[Activity]:
Which of the lines below include "height"? Each one should be copied out.

[Information supplied]:

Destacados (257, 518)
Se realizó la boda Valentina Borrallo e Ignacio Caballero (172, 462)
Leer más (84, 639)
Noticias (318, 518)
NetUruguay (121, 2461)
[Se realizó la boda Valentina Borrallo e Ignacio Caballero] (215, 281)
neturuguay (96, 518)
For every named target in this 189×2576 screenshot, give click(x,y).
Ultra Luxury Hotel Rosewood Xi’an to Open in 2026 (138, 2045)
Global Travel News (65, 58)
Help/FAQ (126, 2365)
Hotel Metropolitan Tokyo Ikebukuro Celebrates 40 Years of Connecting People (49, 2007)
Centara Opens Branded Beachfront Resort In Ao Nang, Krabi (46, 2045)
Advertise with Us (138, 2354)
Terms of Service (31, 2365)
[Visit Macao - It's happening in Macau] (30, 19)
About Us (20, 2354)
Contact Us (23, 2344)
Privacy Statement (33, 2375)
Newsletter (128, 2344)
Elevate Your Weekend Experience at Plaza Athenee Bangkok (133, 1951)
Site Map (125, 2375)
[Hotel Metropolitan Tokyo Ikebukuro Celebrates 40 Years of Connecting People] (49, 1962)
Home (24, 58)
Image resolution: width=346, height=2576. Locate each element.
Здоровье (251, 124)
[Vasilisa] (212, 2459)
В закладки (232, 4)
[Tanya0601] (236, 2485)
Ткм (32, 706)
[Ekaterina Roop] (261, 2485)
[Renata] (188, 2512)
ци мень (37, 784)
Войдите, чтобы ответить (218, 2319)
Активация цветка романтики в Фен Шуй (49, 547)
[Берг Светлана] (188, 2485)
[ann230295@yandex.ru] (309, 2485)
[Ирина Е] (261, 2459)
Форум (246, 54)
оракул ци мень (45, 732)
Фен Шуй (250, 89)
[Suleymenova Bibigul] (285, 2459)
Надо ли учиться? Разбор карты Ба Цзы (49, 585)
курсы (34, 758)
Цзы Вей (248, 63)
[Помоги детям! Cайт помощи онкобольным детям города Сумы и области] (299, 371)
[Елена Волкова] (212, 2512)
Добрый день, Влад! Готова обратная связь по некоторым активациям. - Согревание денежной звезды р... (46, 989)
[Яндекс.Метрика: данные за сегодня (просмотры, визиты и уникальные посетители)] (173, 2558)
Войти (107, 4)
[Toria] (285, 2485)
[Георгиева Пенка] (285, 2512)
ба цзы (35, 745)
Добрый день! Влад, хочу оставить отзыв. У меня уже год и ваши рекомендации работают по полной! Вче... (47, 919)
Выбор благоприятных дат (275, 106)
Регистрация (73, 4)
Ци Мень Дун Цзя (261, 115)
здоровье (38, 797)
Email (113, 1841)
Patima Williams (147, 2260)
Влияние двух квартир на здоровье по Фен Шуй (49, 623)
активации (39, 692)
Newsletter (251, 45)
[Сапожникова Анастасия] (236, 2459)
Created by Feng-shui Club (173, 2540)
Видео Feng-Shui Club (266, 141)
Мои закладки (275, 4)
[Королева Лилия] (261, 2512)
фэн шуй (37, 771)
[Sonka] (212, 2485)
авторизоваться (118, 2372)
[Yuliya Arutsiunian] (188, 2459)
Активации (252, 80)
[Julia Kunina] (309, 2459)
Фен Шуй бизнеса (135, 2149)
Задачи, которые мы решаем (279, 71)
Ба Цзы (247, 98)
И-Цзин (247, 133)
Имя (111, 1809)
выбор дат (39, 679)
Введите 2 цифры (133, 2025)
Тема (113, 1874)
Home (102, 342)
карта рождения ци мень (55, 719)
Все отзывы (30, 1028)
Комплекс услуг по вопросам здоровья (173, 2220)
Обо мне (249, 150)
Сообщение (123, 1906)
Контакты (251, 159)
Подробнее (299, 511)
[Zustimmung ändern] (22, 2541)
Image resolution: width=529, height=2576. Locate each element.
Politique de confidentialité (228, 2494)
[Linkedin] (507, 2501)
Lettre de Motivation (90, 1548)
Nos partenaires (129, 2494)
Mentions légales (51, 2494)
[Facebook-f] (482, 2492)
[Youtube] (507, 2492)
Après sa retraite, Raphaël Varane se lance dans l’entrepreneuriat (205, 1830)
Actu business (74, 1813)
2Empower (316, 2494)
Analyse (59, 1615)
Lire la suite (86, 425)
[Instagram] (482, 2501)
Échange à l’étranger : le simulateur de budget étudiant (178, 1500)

[Answer space]:
Image resolution: width=346, height=2576. Locate each element.
Image resolution: width=529, height=2576. Locate each element.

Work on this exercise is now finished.